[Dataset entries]

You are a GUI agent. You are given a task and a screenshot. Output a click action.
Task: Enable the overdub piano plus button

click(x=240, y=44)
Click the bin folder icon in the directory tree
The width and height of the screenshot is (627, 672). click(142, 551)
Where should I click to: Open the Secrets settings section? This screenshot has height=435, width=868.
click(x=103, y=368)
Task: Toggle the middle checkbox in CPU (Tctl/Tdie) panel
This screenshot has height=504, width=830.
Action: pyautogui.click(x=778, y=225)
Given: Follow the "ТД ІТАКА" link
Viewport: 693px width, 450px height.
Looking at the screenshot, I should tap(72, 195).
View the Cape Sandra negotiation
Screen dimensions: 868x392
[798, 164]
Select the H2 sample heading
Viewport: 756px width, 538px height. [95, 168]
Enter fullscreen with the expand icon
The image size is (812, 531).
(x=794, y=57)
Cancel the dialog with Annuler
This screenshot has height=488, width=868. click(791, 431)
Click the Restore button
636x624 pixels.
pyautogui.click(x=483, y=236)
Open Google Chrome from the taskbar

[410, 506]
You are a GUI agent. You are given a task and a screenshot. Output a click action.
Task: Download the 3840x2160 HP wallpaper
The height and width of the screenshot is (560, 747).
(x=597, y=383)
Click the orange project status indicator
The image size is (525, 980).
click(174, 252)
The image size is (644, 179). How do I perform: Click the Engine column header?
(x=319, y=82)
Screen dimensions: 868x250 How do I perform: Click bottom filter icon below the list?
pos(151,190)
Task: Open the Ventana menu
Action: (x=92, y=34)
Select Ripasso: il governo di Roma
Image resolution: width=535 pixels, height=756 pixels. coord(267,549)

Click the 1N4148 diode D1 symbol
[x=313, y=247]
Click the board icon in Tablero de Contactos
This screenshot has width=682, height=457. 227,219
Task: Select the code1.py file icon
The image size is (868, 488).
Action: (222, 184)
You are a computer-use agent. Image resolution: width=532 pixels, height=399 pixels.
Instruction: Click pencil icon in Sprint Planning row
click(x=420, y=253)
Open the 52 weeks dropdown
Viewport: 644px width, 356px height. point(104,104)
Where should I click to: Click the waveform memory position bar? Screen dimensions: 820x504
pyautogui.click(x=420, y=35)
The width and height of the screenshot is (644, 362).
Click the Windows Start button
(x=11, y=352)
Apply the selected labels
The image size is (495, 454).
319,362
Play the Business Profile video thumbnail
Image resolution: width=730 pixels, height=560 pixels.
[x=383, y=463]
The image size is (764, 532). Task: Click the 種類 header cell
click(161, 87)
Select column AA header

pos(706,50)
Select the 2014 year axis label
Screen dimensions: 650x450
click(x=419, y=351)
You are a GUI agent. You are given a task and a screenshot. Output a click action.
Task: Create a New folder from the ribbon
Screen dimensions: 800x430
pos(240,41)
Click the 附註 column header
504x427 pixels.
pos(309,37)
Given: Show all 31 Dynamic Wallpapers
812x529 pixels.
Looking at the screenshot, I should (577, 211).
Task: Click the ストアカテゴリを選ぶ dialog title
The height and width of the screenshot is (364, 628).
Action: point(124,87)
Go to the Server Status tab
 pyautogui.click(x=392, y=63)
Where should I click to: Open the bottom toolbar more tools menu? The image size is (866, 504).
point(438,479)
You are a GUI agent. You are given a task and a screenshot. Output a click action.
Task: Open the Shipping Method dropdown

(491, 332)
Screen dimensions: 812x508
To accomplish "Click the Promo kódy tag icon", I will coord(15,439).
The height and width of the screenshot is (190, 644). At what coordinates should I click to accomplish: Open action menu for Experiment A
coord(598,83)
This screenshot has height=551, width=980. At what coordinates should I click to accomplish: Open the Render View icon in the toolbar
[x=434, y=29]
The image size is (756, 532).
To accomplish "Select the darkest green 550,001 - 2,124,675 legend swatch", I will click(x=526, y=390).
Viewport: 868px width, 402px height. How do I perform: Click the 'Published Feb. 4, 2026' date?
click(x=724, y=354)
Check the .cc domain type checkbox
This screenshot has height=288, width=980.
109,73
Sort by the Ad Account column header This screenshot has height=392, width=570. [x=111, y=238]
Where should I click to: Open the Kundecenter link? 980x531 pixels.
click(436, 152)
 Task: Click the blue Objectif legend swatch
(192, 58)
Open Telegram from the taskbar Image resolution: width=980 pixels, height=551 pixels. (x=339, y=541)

Task goal: Every entry must appear in the answer, reproduced exactly.

Finished exercise:
You are a GUI agent. You are given a task and a screenshot. Output a click action.
Task: Enable the overdub piano plus button

click(x=240, y=44)
Click the bin folder icon in the directory tree
The width and height of the screenshot is (627, 672). click(142, 551)
Where should I click to: Open the Secrets settings section? This screenshot has height=435, width=868.
click(x=103, y=368)
Task: Toggle the middle checkbox in CPU (Tctl/Tdie) panel
This screenshot has height=504, width=830.
Action: pyautogui.click(x=778, y=225)
Given: Follow the "ТД ІТАКА" link
Viewport: 693px width, 450px height.
Looking at the screenshot, I should tap(72, 195).
View the Cape Sandra negotiation
Screen dimensions: 868x392
[798, 164]
Select the H2 sample heading
Viewport: 756px width, 538px height. [95, 168]
Enter fullscreen with the expand icon
The image size is (812, 531).
(x=794, y=57)
Cancel the dialog with Annuler
This screenshot has height=488, width=868. click(791, 431)
Click the Restore button
636x624 pixels.
pyautogui.click(x=483, y=236)
Open Google Chrome from the taskbar

[410, 506]
You are a GUI agent. You are given a task and a screenshot. Output a click action.
Task: Download the 3840x2160 HP wallpaper
The height and width of the screenshot is (560, 747).
(x=597, y=383)
Click the orange project status indicator
The image size is (525, 980).
click(174, 252)
The image size is (644, 179). How do I perform: Click the Engine column header?
(x=319, y=82)
Screen dimensions: 868x250 How do I perform: Click bottom filter icon below the list?
pos(151,190)
Task: Open the Ventana menu
Action: (x=92, y=34)
Select Ripasso: il governo di Roma
Image resolution: width=535 pixels, height=756 pixels. coord(267,549)

Click the 1N4148 diode D1 symbol
[x=313, y=247]
Click the board icon in Tablero de Contactos
This screenshot has width=682, height=457. 227,219
Task: Select the code1.py file icon
The image size is (868, 488).
Action: (222, 184)
You are a computer-use agent. Image resolution: width=532 pixels, height=399 pixels.
Instruction: Click pencil icon in Sprint Planning row
click(x=420, y=253)
Open the 52 weeks dropdown
Viewport: 644px width, 356px height. point(104,104)
Where should I click to: Click the waveform memory position bar? Screen dimensions: 820x504
pyautogui.click(x=420, y=35)
The width and height of the screenshot is (644, 362).
Click the Windows Start button
(x=11, y=352)
Apply the selected labels
The image size is (495, 454).
319,362
Play the Business Profile video thumbnail
Image resolution: width=730 pixels, height=560 pixels.
[x=383, y=463]
The image size is (764, 532). Task: Click the 種類 header cell
click(161, 87)
Select column AA header

pos(706,50)
Select the 2014 year axis label
Screen dimensions: 650x450
click(x=419, y=351)
You are a GUI agent. You are given a task and a screenshot. Output a click action.
Task: Create a New folder from the ribbon
Screen dimensions: 800x430
pos(240,41)
Click the 附註 column header
504x427 pixels.
pos(309,37)
Given: Show all 31 Dynamic Wallpapers
812x529 pixels.
Looking at the screenshot, I should (577, 211).
Task: Click the ストアカテゴリを選ぶ dialog title
The height and width of the screenshot is (364, 628).
Action: point(124,87)
Go to the Server Status tab
 pyautogui.click(x=392, y=63)
Where should I click to: Open the bottom toolbar more tools menu? The image size is (866, 504).
point(438,479)
You are a GUI agent. You are given a task and a screenshot. Output a click action.
Task: Open the Shipping Method dropdown

(491, 332)
Screen dimensions: 812x508
To accomplish "Click the Promo kódy tag icon", I will coord(15,439).
The height and width of the screenshot is (190, 644). At what coordinates should I click to accomplish: Open action menu for Experiment A
coord(598,83)
This screenshot has height=551, width=980. At what coordinates should I click to accomplish: Open the Render View icon in the toolbar
[x=434, y=29]
The image size is (756, 532).
To accomplish "Select the darkest green 550,001 - 2,124,675 legend swatch", I will click(x=526, y=390).
Viewport: 868px width, 402px height. How do I perform: Click the 'Published Feb. 4, 2026' date?
click(x=724, y=354)
Check the .cc domain type checkbox
This screenshot has height=288, width=980.
109,73
Sort by the Ad Account column header This screenshot has height=392, width=570. [x=111, y=238]
Where should I click to: Open the Kundecenter link? 980x531 pixels.
click(436, 152)
 Task: Click the blue Objectif legend swatch
(192, 58)
Open Telegram from the taskbar Image resolution: width=980 pixels, height=551 pixels. (x=339, y=541)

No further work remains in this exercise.